Actually the links to these pages are displayed prominently in the Newsletter subscription page, the user is required to agree to the terms if she wishes to subscribe to the Newsletter.

Also there are links to these pages in the footer of every HTML page of a Hugo site I manage.

So the user can find them quite easily, if she wants to read them.

Keeping these pages not listed in search results is just a matter of taste.

That’s a perfect example of the use of the robot.txt file and I appreciate that now, do I not only know the purpose of it, I know how and when to use it.

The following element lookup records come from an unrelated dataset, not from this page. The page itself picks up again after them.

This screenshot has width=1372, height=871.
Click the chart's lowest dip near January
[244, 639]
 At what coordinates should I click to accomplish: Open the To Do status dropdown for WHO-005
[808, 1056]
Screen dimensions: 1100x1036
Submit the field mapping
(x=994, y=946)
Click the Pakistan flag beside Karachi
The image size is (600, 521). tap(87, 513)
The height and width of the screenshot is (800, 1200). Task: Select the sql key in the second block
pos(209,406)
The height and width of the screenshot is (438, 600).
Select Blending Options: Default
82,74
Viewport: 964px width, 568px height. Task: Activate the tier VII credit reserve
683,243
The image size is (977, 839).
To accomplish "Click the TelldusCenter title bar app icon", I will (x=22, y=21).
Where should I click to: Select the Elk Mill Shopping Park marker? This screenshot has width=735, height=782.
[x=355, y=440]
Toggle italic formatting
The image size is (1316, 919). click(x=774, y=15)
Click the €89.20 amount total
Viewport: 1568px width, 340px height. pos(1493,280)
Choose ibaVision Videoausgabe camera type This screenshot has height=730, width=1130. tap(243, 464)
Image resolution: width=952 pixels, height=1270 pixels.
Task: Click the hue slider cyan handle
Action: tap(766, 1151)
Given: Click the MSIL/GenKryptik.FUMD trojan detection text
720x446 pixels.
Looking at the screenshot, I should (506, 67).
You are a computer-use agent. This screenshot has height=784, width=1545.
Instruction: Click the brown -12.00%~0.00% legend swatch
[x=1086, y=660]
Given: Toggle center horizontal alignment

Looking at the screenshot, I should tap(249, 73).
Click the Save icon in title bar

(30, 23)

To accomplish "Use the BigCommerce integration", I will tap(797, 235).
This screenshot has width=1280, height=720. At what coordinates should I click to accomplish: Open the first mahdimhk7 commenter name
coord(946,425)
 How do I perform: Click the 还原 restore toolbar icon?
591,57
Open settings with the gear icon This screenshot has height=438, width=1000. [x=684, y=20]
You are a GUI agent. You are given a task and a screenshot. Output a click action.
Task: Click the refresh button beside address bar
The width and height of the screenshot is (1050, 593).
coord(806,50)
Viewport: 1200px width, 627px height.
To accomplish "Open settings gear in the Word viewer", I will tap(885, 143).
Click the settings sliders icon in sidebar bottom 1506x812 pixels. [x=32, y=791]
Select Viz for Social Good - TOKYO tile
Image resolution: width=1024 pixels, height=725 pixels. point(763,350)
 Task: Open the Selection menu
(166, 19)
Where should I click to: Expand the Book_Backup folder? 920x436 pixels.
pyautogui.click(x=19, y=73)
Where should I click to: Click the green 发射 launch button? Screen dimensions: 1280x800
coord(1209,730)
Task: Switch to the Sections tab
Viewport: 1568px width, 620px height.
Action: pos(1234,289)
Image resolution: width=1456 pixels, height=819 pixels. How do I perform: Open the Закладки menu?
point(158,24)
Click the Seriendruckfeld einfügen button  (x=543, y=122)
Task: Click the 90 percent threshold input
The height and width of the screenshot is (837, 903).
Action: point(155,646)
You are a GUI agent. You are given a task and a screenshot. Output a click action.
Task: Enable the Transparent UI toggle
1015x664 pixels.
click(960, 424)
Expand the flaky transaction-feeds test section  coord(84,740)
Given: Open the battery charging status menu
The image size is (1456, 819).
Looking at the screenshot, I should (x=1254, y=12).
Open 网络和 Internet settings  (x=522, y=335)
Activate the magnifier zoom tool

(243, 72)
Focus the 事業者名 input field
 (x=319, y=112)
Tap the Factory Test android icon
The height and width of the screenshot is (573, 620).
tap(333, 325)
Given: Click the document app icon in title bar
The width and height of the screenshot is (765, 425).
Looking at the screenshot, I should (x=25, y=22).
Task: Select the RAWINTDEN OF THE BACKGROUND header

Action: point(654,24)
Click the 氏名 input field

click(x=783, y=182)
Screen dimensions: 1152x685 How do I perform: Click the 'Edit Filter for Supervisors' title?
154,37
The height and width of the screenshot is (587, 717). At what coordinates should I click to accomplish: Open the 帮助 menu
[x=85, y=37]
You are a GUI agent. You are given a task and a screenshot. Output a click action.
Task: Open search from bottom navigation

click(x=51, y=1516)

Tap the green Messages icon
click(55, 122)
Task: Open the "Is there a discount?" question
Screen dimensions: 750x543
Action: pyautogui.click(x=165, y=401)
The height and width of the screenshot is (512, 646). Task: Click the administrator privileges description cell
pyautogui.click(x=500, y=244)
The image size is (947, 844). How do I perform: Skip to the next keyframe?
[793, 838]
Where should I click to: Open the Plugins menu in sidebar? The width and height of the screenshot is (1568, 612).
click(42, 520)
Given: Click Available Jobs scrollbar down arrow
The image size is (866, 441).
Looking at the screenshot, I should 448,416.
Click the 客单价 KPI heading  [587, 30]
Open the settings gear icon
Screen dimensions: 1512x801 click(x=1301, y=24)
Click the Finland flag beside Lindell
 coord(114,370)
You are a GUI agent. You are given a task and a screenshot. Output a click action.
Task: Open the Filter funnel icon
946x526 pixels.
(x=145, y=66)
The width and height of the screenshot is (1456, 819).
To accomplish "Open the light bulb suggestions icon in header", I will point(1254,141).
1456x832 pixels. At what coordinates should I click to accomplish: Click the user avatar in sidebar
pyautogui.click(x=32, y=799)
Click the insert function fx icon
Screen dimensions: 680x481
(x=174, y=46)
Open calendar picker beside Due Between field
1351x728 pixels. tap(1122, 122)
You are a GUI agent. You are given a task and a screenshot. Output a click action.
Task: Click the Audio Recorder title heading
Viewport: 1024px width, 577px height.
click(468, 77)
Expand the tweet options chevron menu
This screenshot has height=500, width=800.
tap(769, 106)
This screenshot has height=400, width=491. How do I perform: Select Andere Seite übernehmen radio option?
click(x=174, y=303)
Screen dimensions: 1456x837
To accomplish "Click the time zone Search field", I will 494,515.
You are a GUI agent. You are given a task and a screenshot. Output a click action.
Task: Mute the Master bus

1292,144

I can also choose not to use it and if I do enable the setting, I’ll still need to add some configurations to get it working properly.

1 Like

Thank you for this great tutorial. When I wrote
{{ with .Params.robotsdisallow }}<meta name="robots" content="noindex">{{ end }}

in head.html, then I get a line for the meta tag the have the line enableRobotsTXT = "true" in the frontmater.
<meta name="robots" content="noindex">

But all other pages need another
<meta name="robots" content="index, follow, archive">

1 Like

@Joerg, extending my {{ with ...}}, I would do:

{{ with .Params.robotsdisallow }}<meta name="robots" content="noindex, nofollow, noarchive">{{ else }}<meta name="robots" content="index, follow, archive">{{ end }}

Just tested and it works. If you just need content="index, follow", then just leave the “else” off, because that is the default as I understand.

(updated the tutorial, thanks @Joerg :smile: )

1 Like

Extended the tutorial a bit with a section on setting sitemap changefreq and priority in frontmatter. See above.

This would still only work for well-behaved search crawlers, just as a warning to the unfamiliar. People can still download anything they want for free from the command line using wget and others, or paid apps like Screaming Frog. To the previous point, if you want it truly hidden, you’ll need to hide it behind a login…

1 Like

Yeah, all these things are “polite requests” only. :wink:

1 Like

Extended the tutorial updating the custom sitemap template by adding a default “x-default” lang, recommended by Google and Yoast.

Hi, Rick. I’ve got confused with my robots.txt. Trying follow thar artical Custom Robots.txt and sitemap.xml Templates Something going wrong((( I can not find my Robots.txt and I have three Layout (take a look a scan) That’s ok?
layouts_scan Every time I have 404 page instead

No, there can be a layouts in the root of your project and in the theme, but it appears you have one in content as well. I have not tested to see if there would be a negative effect having one in content but, it is not the usual way.

If you want specific help, please see Requesting Help and share your repo etc with the community in a new thread.

Thanks a lot @RickCogley. I followed your tutorial but I have 2 issues:

  • I don’t understand the following part: " Assuming you set that param in your 404", what am I supposed to put in my 404 and how?
  • When I visit http://localhost:1313/sitemap.xml, I have the following error:

    It’s listing anything that is coming from my blog page. Would you know why it happens and how I can fix it?